* [ABOUT THIS TASK]: Everything from the line with "Instruction: Click the" down to the line with "Instruction: Select the 골든혼 egg x12" below must be printed exactly, those two lines included. Exclude pictures.

* [DATA EXTRACT]:
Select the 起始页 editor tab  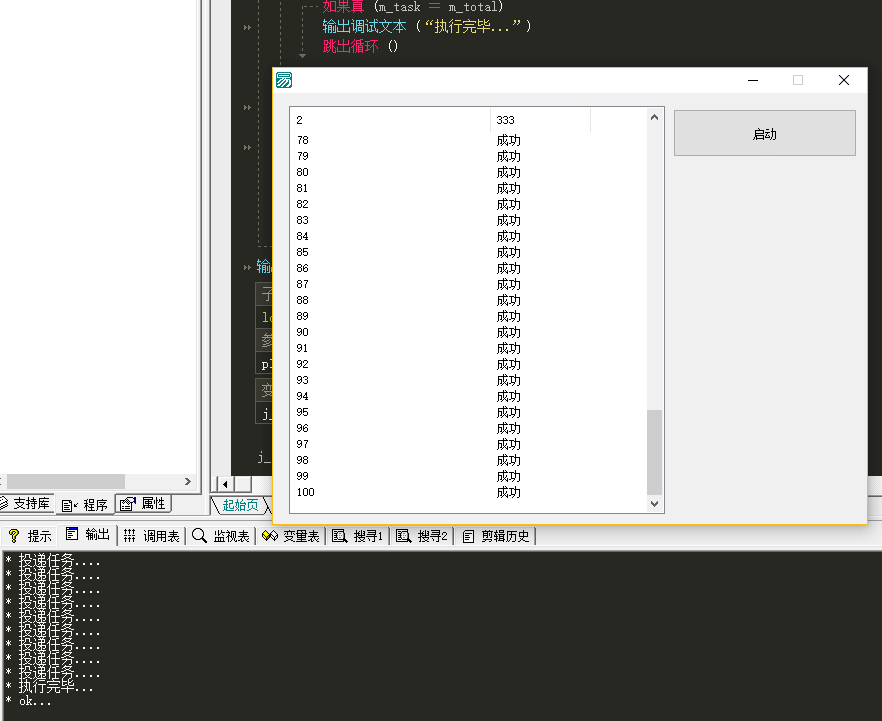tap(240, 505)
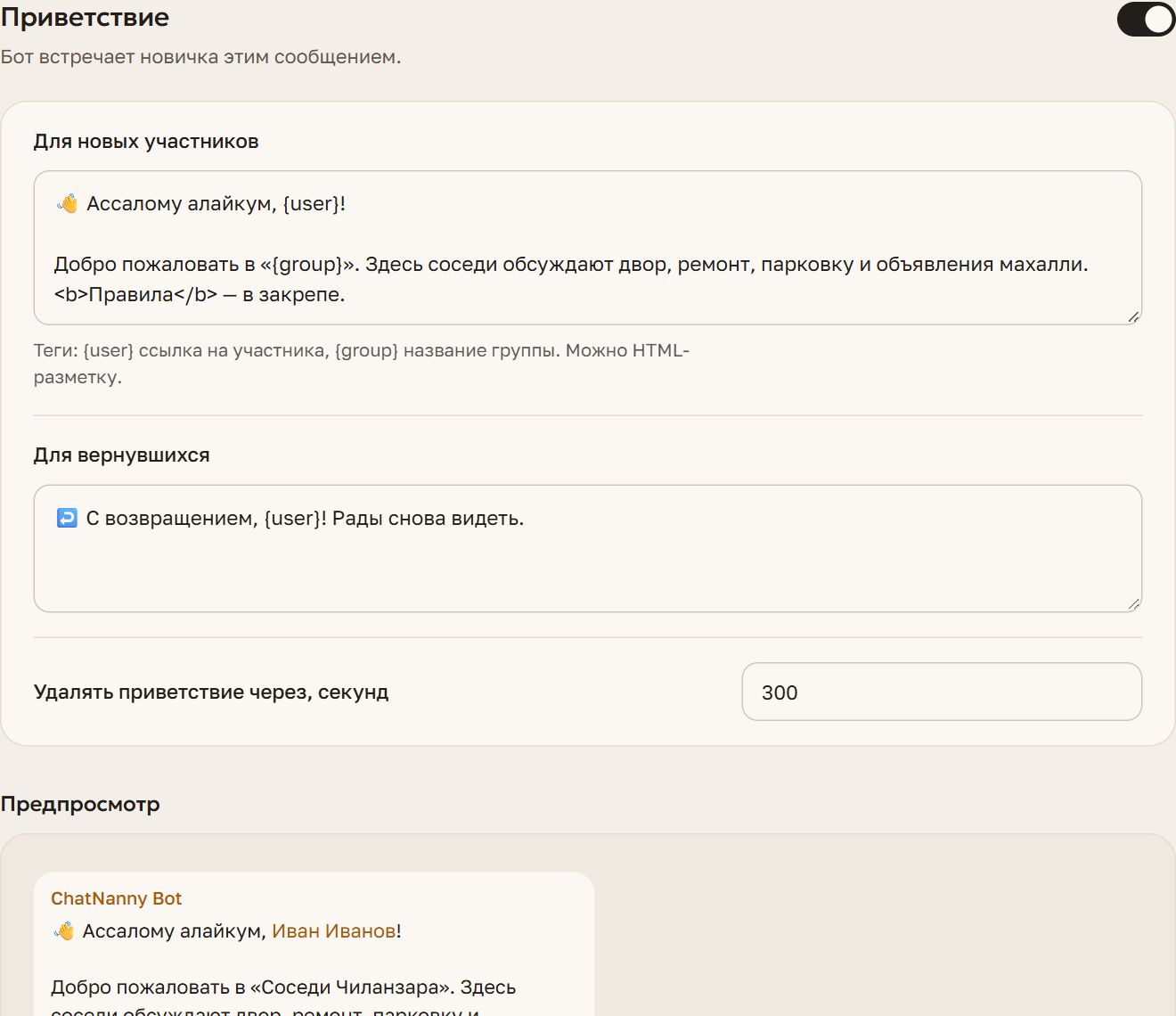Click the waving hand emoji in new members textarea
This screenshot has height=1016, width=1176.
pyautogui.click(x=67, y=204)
* * *
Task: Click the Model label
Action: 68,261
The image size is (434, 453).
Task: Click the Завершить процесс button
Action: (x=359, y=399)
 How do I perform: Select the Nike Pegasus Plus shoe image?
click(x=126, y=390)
==
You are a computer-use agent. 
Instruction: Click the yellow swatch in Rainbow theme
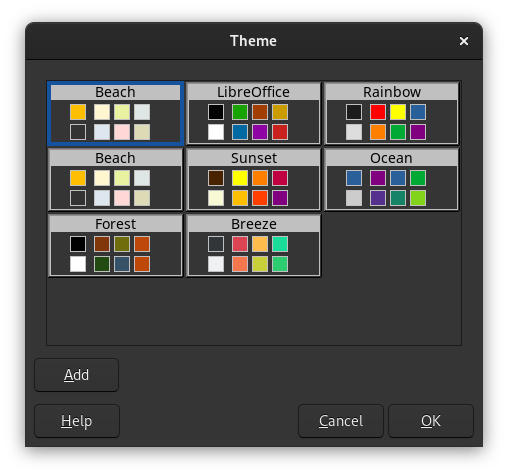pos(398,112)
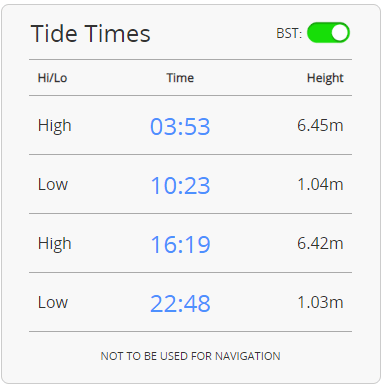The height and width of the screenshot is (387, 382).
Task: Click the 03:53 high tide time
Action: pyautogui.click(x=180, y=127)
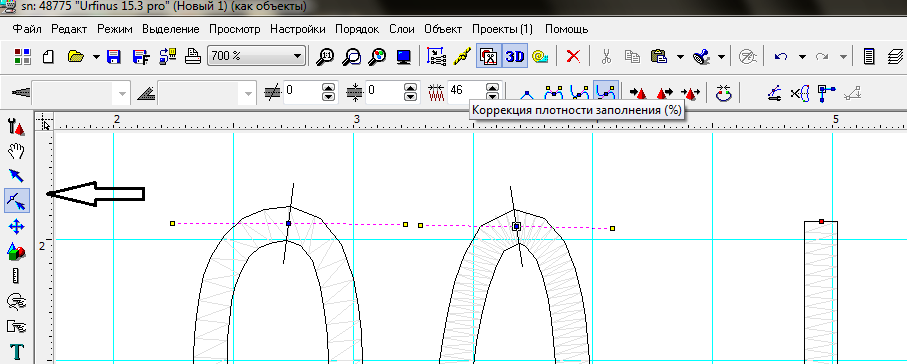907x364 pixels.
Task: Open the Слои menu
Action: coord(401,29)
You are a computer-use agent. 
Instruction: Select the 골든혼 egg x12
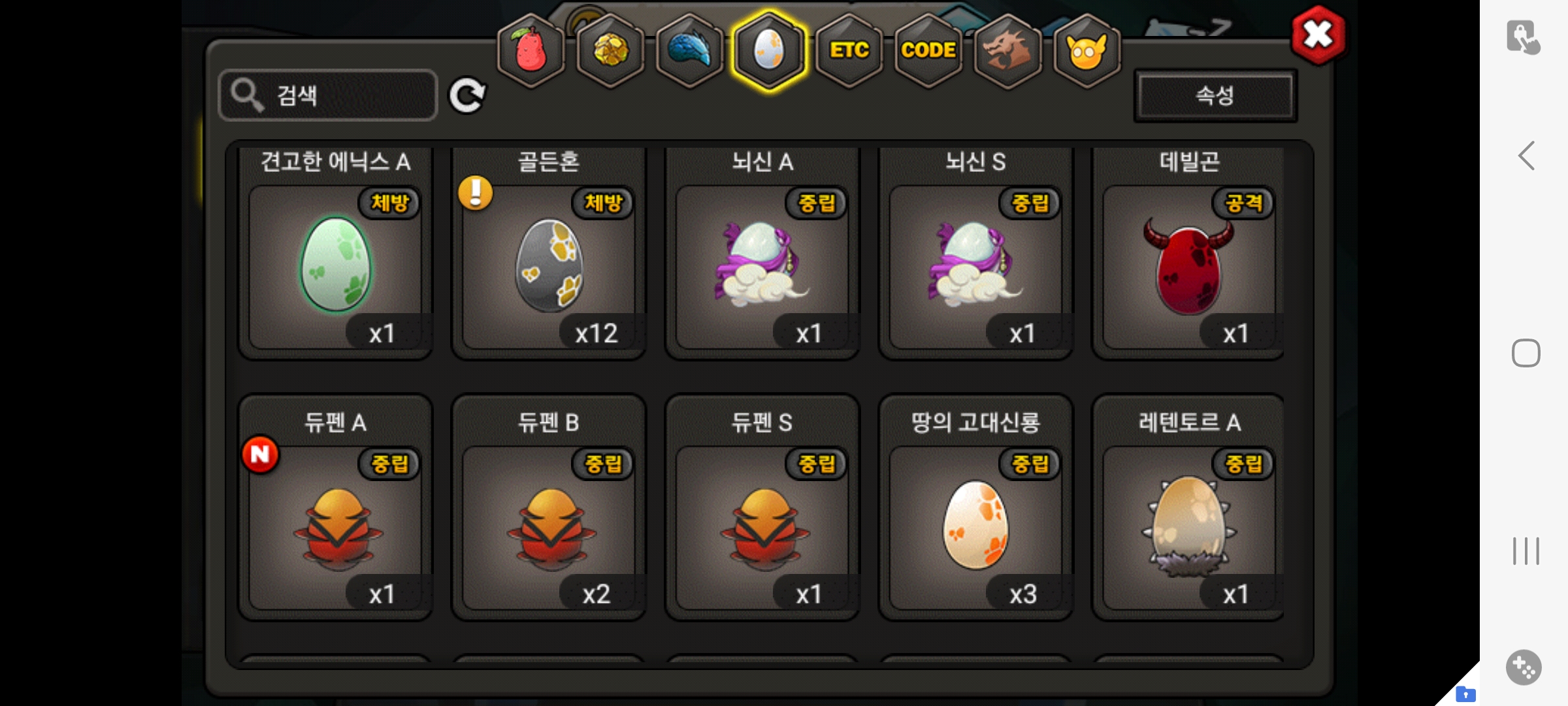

* [ANSWER SECTION]:
Instruction: Click the yellow swatch in Rainbow theme
pos(398,112)
The height and width of the screenshot is (387, 382).
Task: Click the 03:53 high tide time
Action: pyautogui.click(x=180, y=127)
907x364 pixels.
Task: Open the Слои menu
Action: coord(401,29)
You are a computer-use agent. 
Instruction: Select the 골든혼 egg x12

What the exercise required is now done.